Nunca hay un momento en el que Jesús no esté intercediendo por aquellos que le pertenecen. Esa verdad puede ser difícil de comprender, especialmente para aquellos que piensan que la salvación es un evento único. Pero las Escrituras nos enseñan que Jesús no solo nos salva al comienzo de nuestro camino de fe, sino que nos salva y nos sostiene continuamente cada día que nos acercamos a Dios a través de Él.
Los antiguos sacerdotes del antiguo pacto tenían limitaciones: tenían que ofrecer sacrificios por sus propios pecados y por los del pueblo (Hebreos 7:27). Su trabajo era continuo, sus vidas temporales y sus sacrificios, en última instancia, insuficientes. Pero Jesús es diferente. Él es perfecto, sin pecado (Hebreos 4:15; 2 Corintios 5:21), y su sacerdocio es eterno (Hebreos 7:16). Se ofreció a sí mismo de una vez por todas como el sacrificio perfecto (Hebreos 10:12-14), y como vive para siempre, su obra en nuestro favor nunca cesa.
En este momento, Jesús está en la presencia del Padre, no ofreciendo nuevos sacrificios, sino como prueba viviente de que tus pecados, pasados, presentes y futuros, han sido pagados en su totalidad. Cuando tropiezas, no necesitas traer una nueva ofrenda. Cristo es la ofrenda, y Él intercede por ti para siempre (Romanos 8:34; 1 Juan 2:1).

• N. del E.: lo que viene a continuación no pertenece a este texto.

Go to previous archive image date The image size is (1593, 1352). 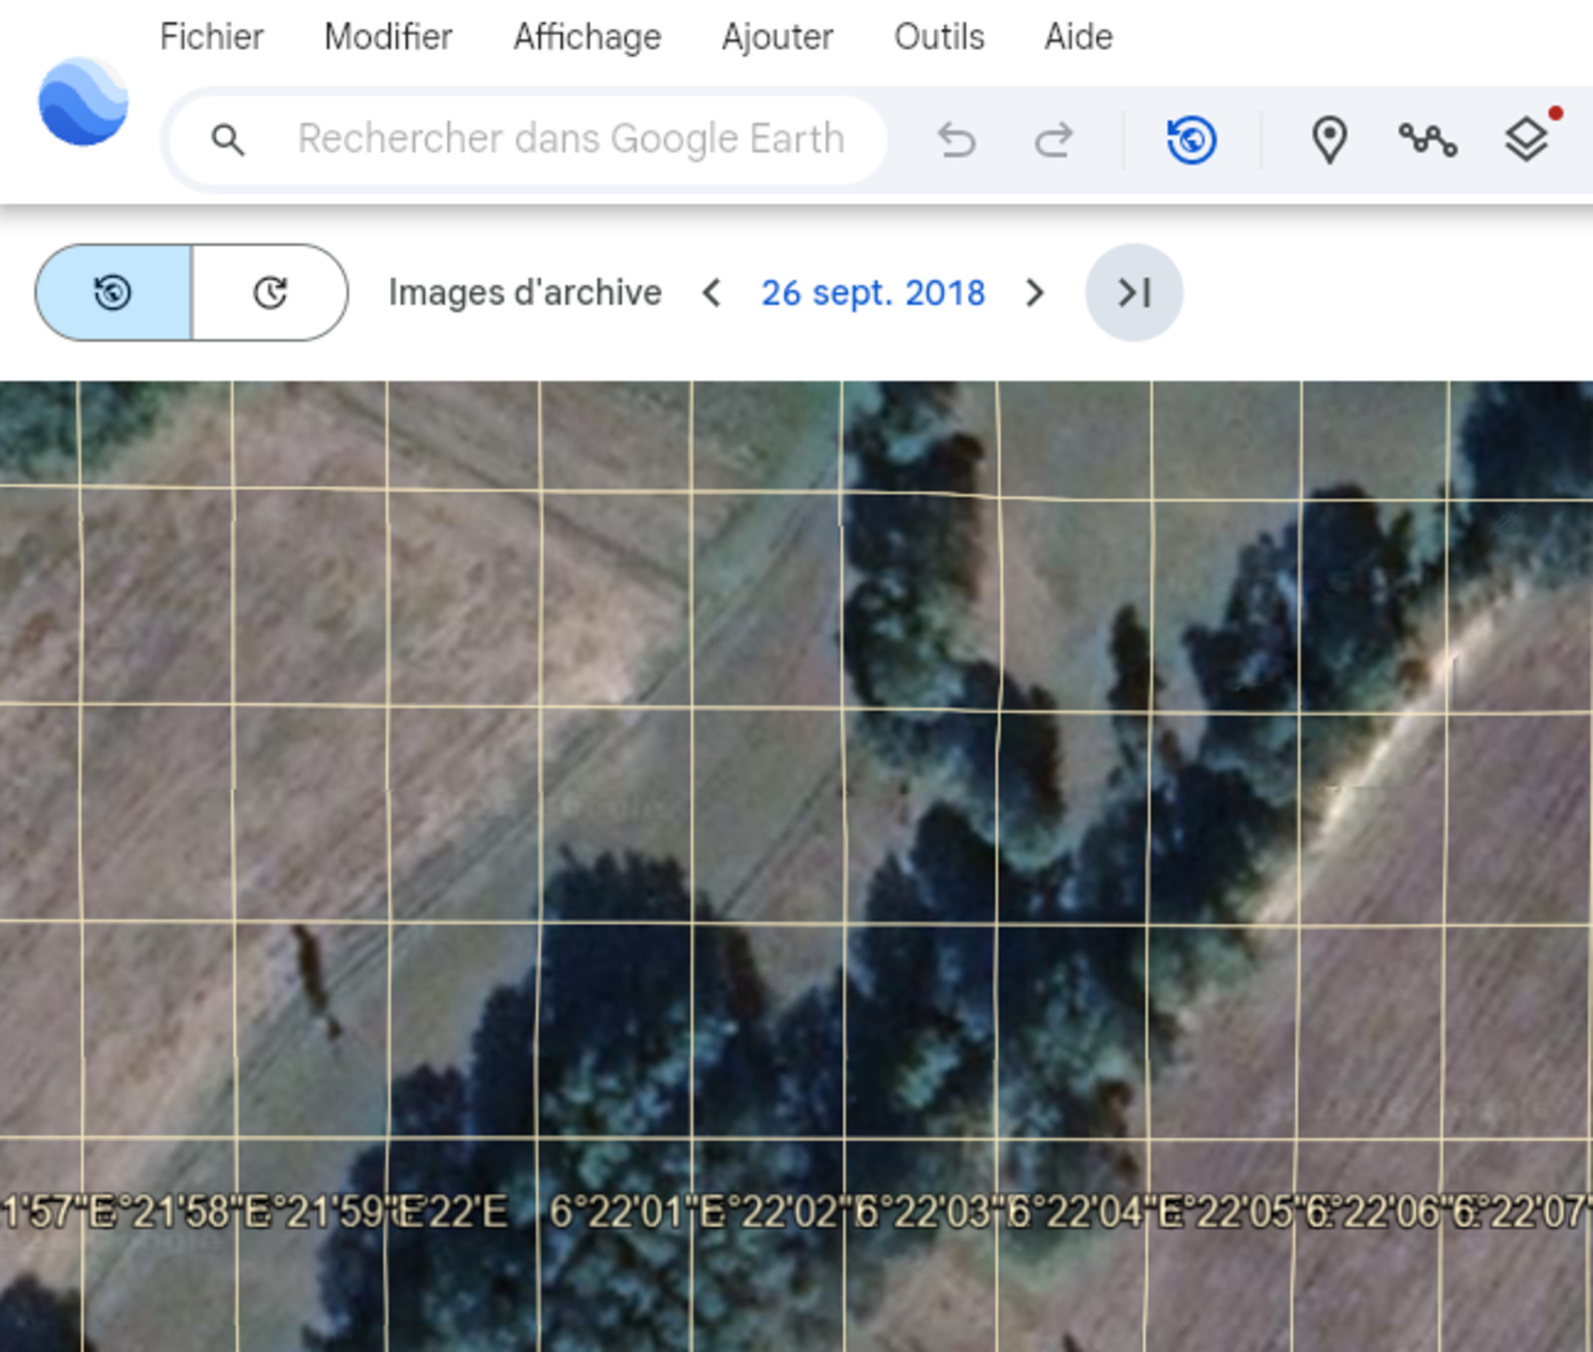point(711,293)
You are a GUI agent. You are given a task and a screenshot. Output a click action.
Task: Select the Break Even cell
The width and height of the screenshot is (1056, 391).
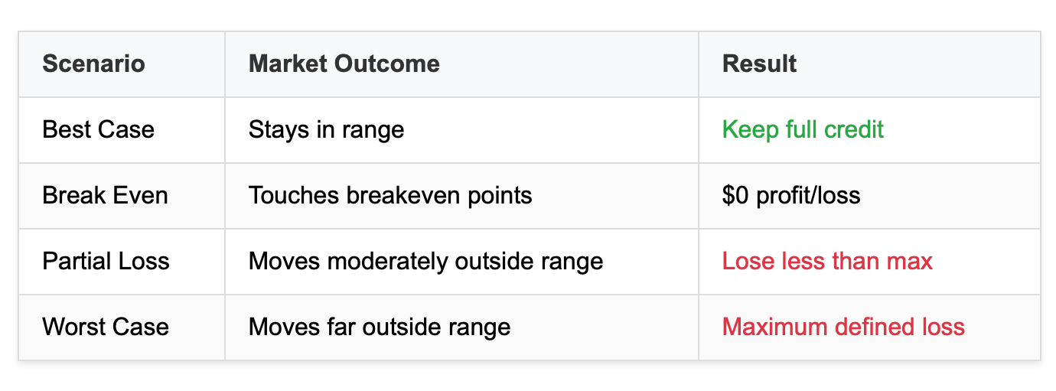point(122,196)
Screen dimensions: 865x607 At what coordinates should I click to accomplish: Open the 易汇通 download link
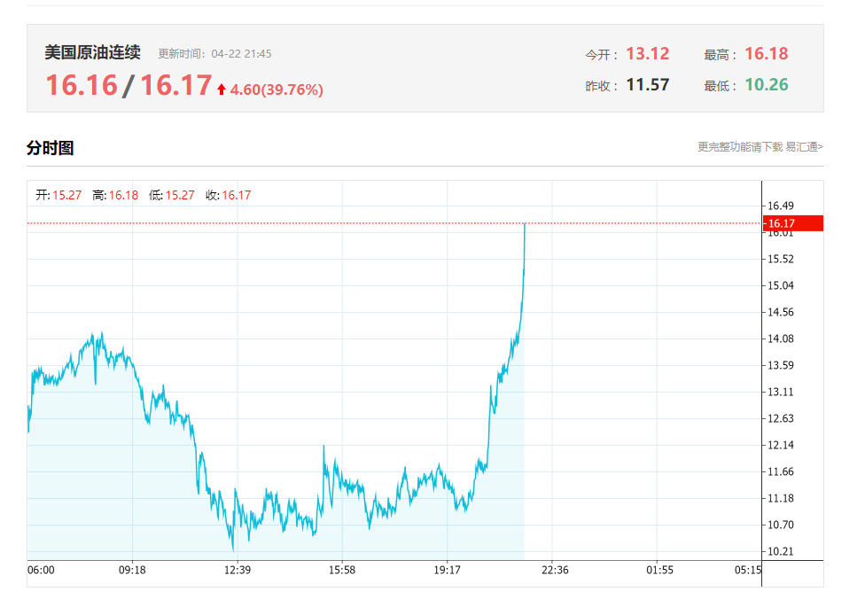pyautogui.click(x=760, y=147)

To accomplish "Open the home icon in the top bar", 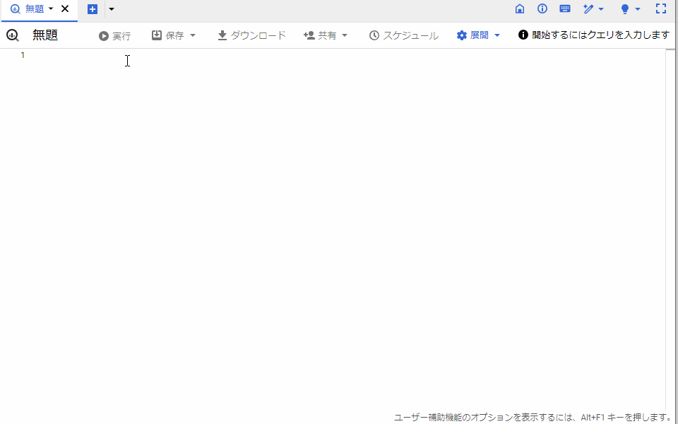I will coord(520,9).
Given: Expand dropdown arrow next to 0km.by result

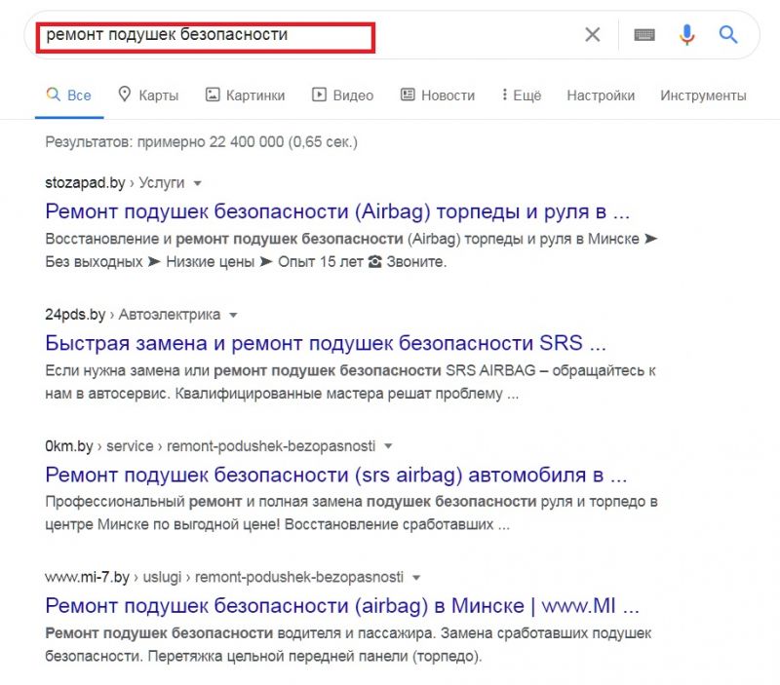Looking at the screenshot, I should click(x=388, y=446).
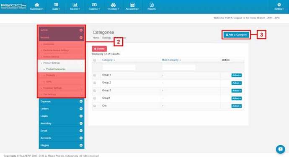Screen dimensions: 289x157
Task: Click the Add a Category button
Action: (x=236, y=35)
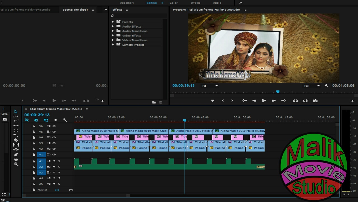The image size is (358, 202).
Task: Click the Mark In bracket icon
Action: coord(223,101)
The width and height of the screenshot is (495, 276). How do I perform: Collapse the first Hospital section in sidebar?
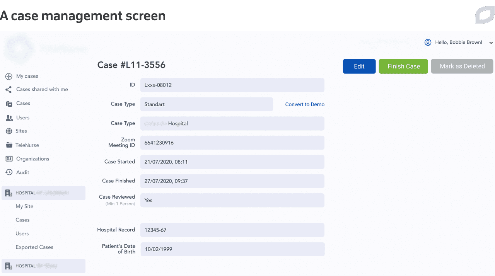point(43,193)
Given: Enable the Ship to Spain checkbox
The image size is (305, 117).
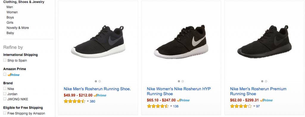Looking at the screenshot, I should coord(5,60).
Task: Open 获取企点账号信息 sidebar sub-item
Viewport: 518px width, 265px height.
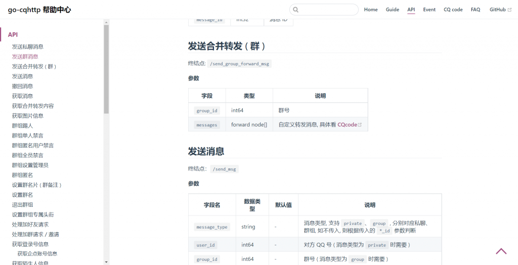Action: click(37, 253)
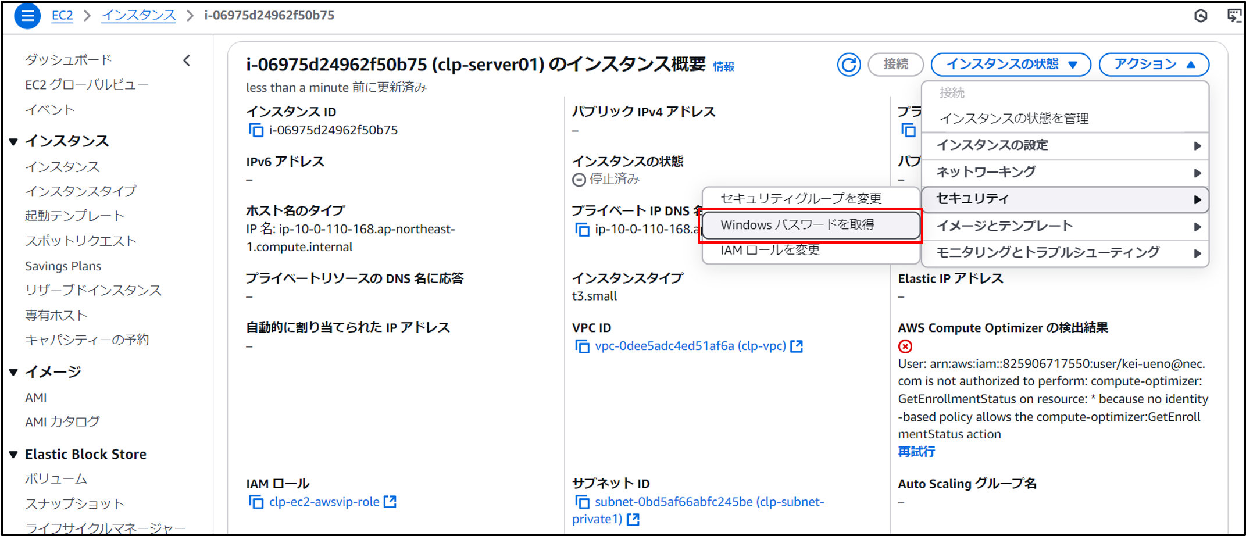Select Windows パスワードを取得 menu item
This screenshot has width=1246, height=536.
click(x=811, y=225)
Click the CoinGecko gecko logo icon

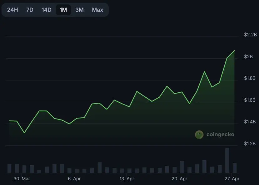pos(199,134)
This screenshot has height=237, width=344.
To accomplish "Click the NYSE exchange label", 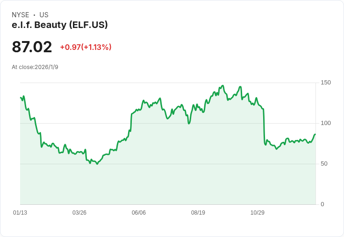I will coord(21,15).
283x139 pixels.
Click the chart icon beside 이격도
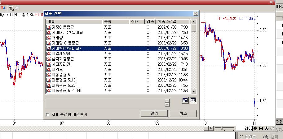(x=48, y=69)
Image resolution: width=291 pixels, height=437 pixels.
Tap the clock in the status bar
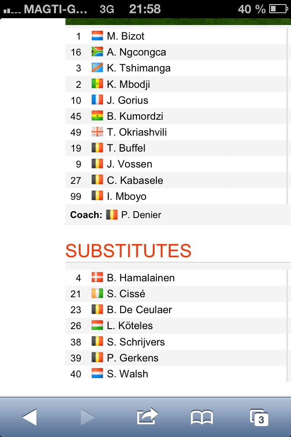pyautogui.click(x=145, y=9)
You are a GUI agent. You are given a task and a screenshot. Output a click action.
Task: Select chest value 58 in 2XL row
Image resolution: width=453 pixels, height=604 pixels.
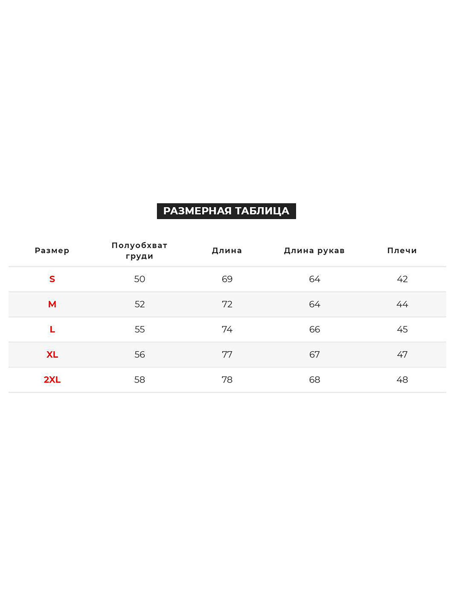click(x=140, y=380)
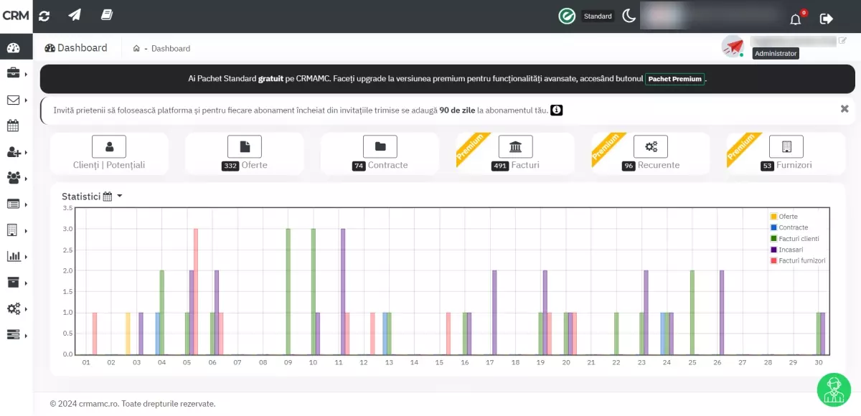Screen dimensions: 861x416
Task: Open the Clienți | Potențiali section icon
Action: click(109, 146)
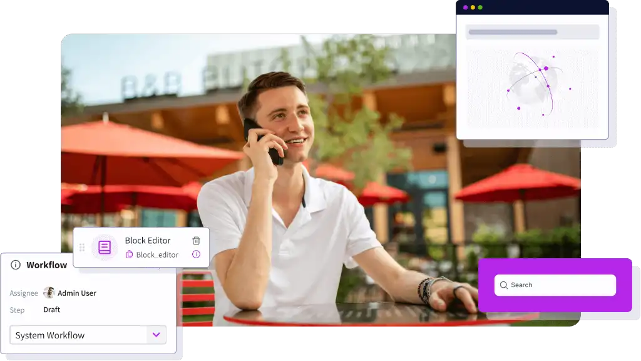This screenshot has height=361, width=641.
Task: Click the trash icon on Block Editor card
Action: 196,241
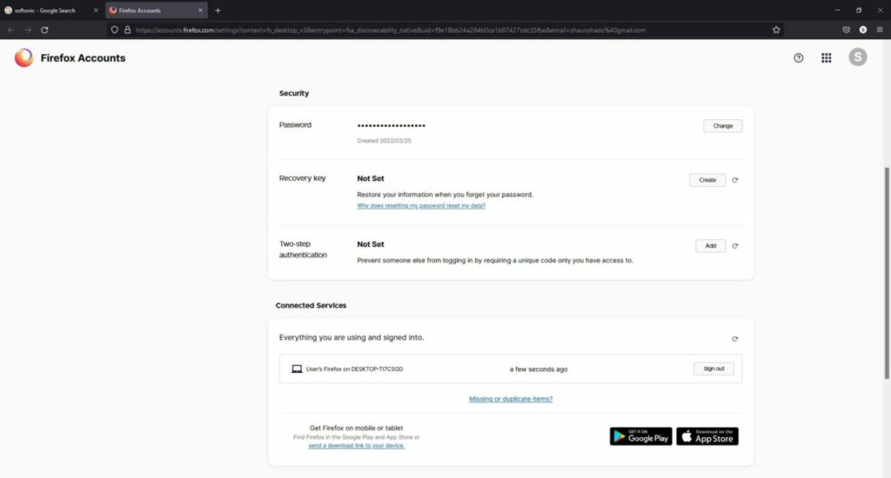The width and height of the screenshot is (891, 478).
Task: Open the help question mark icon
Action: pos(799,58)
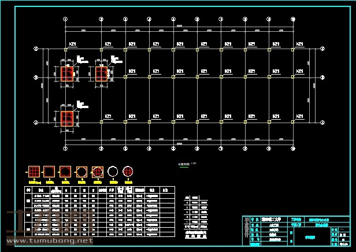The height and width of the screenshot is (252, 356).
Task: Click the grid-hatched square column section symbol
Action: pos(35,172)
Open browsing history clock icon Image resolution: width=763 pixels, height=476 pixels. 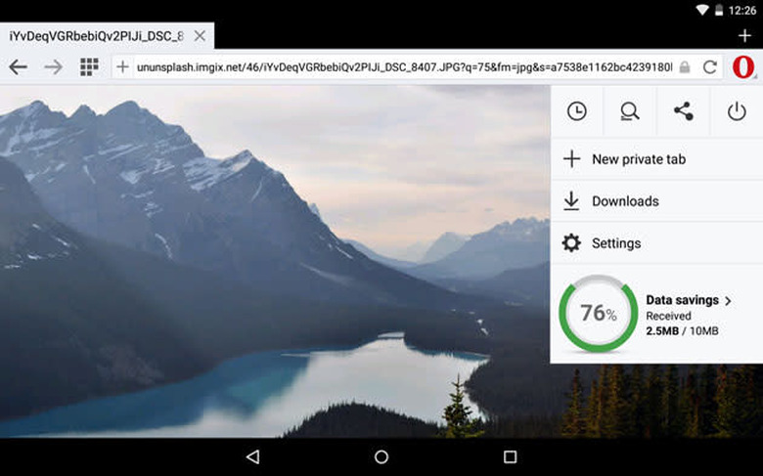[577, 111]
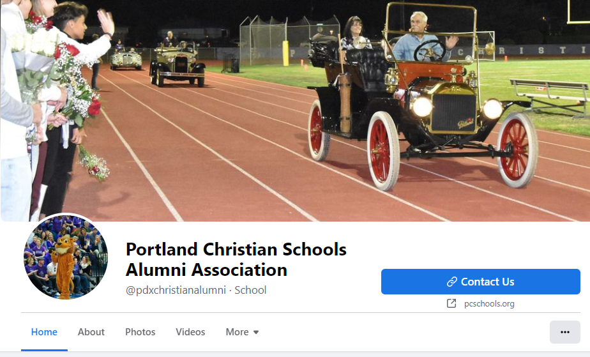Screen dimensions: 590x357
Task: Click the School category label
Action: 250,290
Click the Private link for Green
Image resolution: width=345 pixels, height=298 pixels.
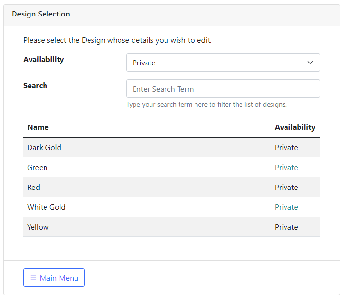[286, 168]

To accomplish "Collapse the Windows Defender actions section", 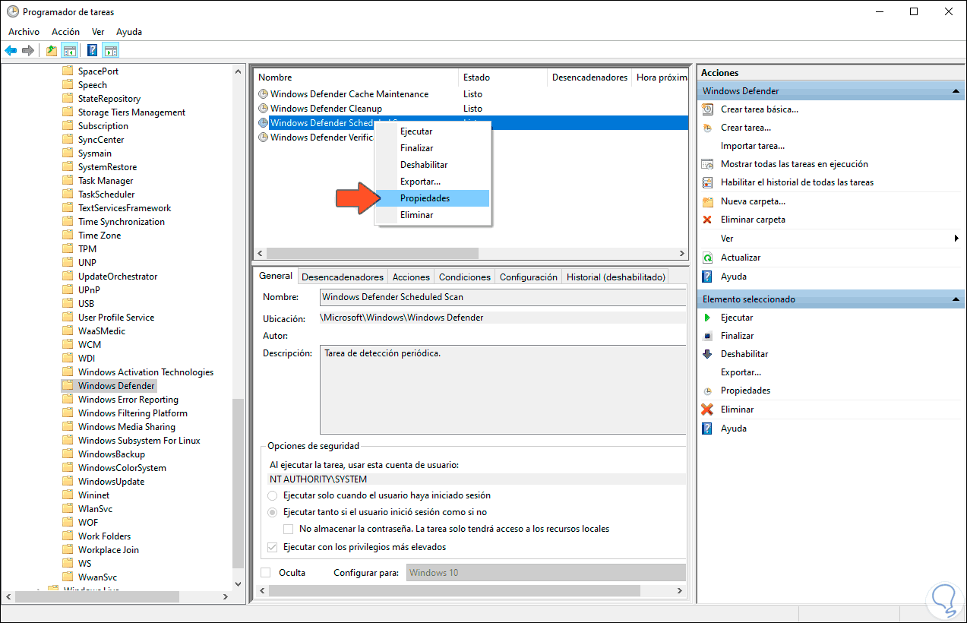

Esto no nos da licencia para pecar libremente. Como nos recuerda Pablo: “Qué, pues, diremos? ¿Perseveraremos en el pecado para que la gracia abunde? En ninguna manera.” (Romanos 6:1-2). En cambio, vivimos como aquellos que han muerto al pecado y ahora caminan en novedad de vida (Romanos 6:6-14). Nos esforzamos por alcanzar la santidad, no para ganarnos el favor de Dios, sino porque en Cristo ya lo tenemos.
Así que, ten ánimo. Cuando falles (y fallarás), corre hacia el trono de la gracia, no te alejes de él. Confía en Aquel que permanece para siempre en tu lugar, intercediendo por ti con un amor que nunca se desvanece.